Hull unveils lagoon plans to protect against flooding
Plans to create a lagoon on the Humber Estuary to protect Hull from tidal flooding have been revealed.
Lagoon Hull, the firm behind the idea, claimed it would protect people living and working across the region from the worst effects of climate change.
The £1.5bn project would also feature a new relief road on the edge of the lagoon to help reduce congestion.
The road would run for 11km (6.8 miles) from Hessle foreshore to Victoria Dock, the people behind the idea said.
The concept was the brainchild of businessman Tim Rix, who said he was looking to raise funds for further research.
"Lagoon Hull is an incredibly ambitious project but one with so many potential benefits, I feel everyone should get behind to help make it become a reality," he said.
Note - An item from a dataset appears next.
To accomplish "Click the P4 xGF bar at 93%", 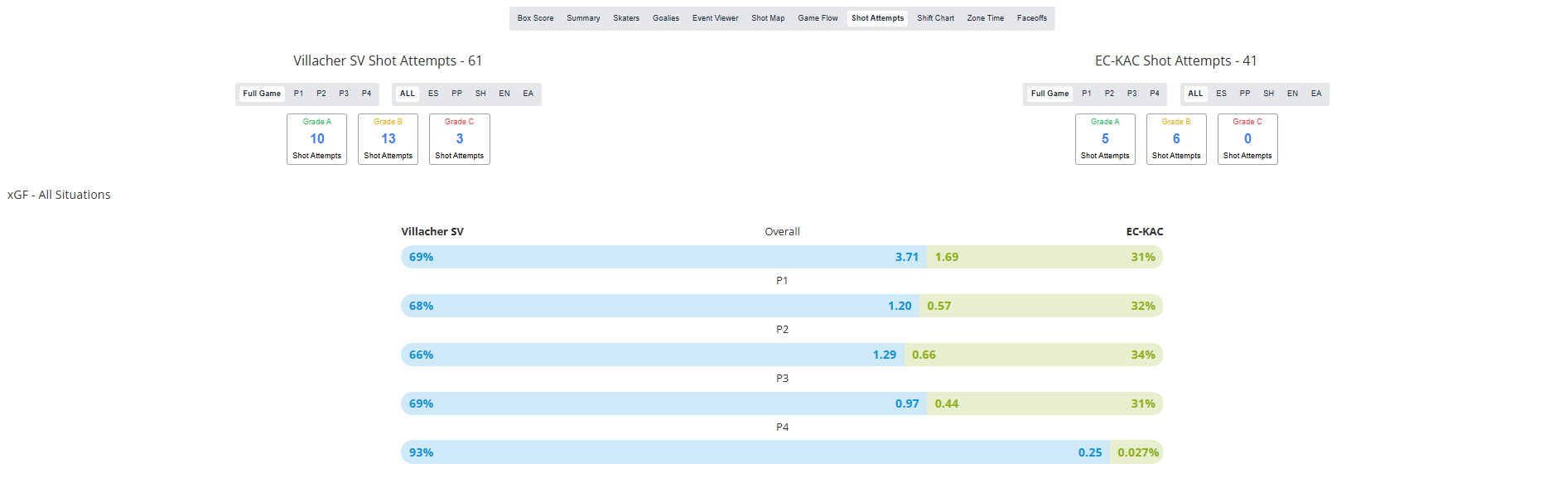I will (421, 452).
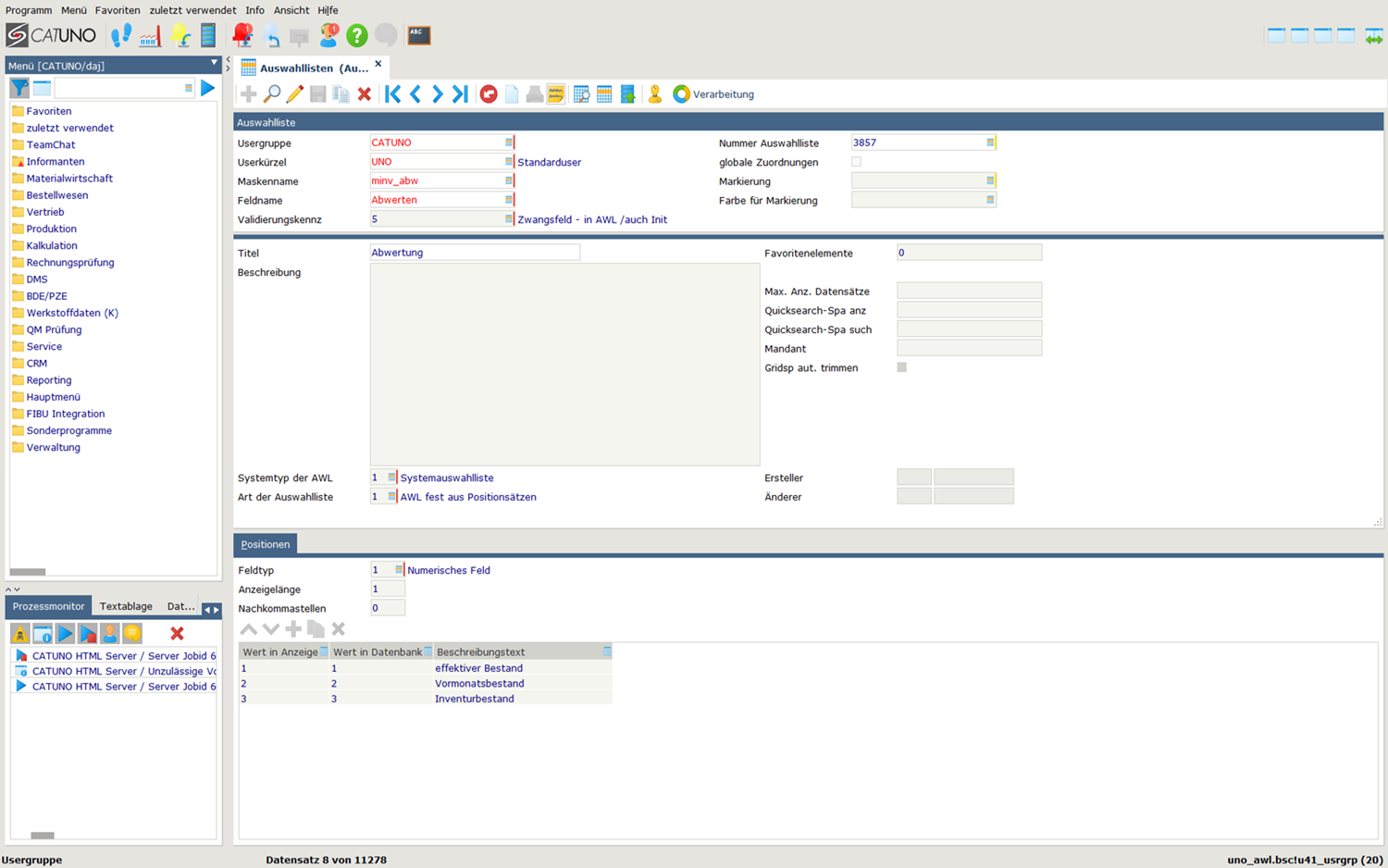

Project director Paul Hatley said the team behind the plan had spent several years researching the benefits and had collected enough evidence to justify Lagoon Hull being looked at by central government.
"All indications are that it would fully protect Hull from tidal flooding now and in the future and would hugely reduce the effects of tidal flooding on other areas of the estuary, including the south bank," he said.
In addition to flood protection, they claimed the scheme could generate £1bn a year for the local economy through the creation of 14,000 jobs and reduced congestion.
Further feasibility work would be expected to take between five and 10 years once funding was secured, with the build itself expected to take a further five years.
The plans have been widely welcomed, including by local MPs Diana Johnson, Emma Hardy and Karl Turner, who called it "a game-changer".
Hull has been claimed to be the most vulnerable city in the UK to coastal flooding and rising sea levels after London.
A £42m scheme to upgrade existing flood defences was given the go-ahead earlier this year.